If you had followed the link to The Escalator, you would have seen that the very first sentence says:
One of the most common misunderstandings amongst climate contrarians is the difference between short-term noise and long-term signal.
That you choose to call it "a stupid graph" indicates that you still don't understand the error in drawing grandiose claims from short periods of data.
Now, you are saying "The result is interesting: there don't seem to be much correlation between SMB and discharge. Strange enough, in the last year with little sea ice the discharge was even less then normal."
No, this is not at all interesting. As has been said to you previously, relationships between precipitation, accumulation, glacier flow, discharge, and sea ice are not simple. Rob Honeycutt has posed a number of questions to you in comment 554 that are germane to the point. Unless you understand why those questions are important, and can begin to think of answers to them, you are not looking at the topic seriously.

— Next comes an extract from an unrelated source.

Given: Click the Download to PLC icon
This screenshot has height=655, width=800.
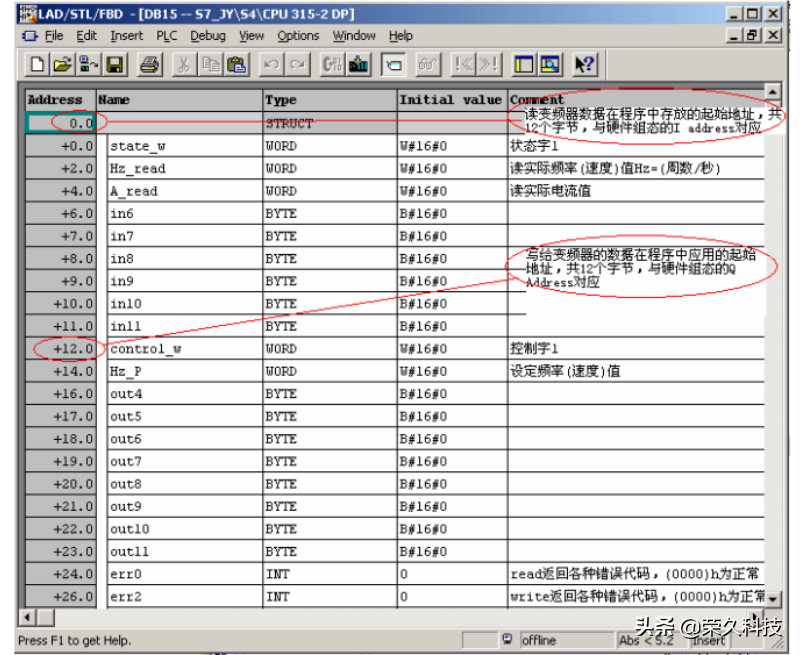Looking at the screenshot, I should tap(359, 65).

The very first response I gave to you - the first paragraph - was:
What exactly is your point? The links between sea ice area and land ice mass are not simple, and have been discussed in the detailed sections of the blog post and earlier comments.
I suggest that you actually try doing some reading, starting with the blog post (both the basic and intermediate sections) and then through the numerous comments, and maybe then you'll have enough understanding to be able to engage in a "serious discussion".
The simple answer is that you seem to be expecting a simply answer and a simple relationship for a complex system, and you are simply wrong.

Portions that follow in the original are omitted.